---- DATA EXTRACT

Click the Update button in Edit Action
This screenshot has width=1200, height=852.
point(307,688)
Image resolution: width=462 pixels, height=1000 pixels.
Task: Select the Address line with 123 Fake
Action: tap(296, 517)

--------

§ EXERCISE AIM: Output all entries again exactly; no line may be altered.

§ EXERCISE OUTPUT:
Click the Update button in Edit Action
This screenshot has width=1200, height=852.
point(307,688)
Image resolution: width=462 pixels, height=1000 pixels.
Task: Select the Address line with 123 Fake
Action: tap(296, 517)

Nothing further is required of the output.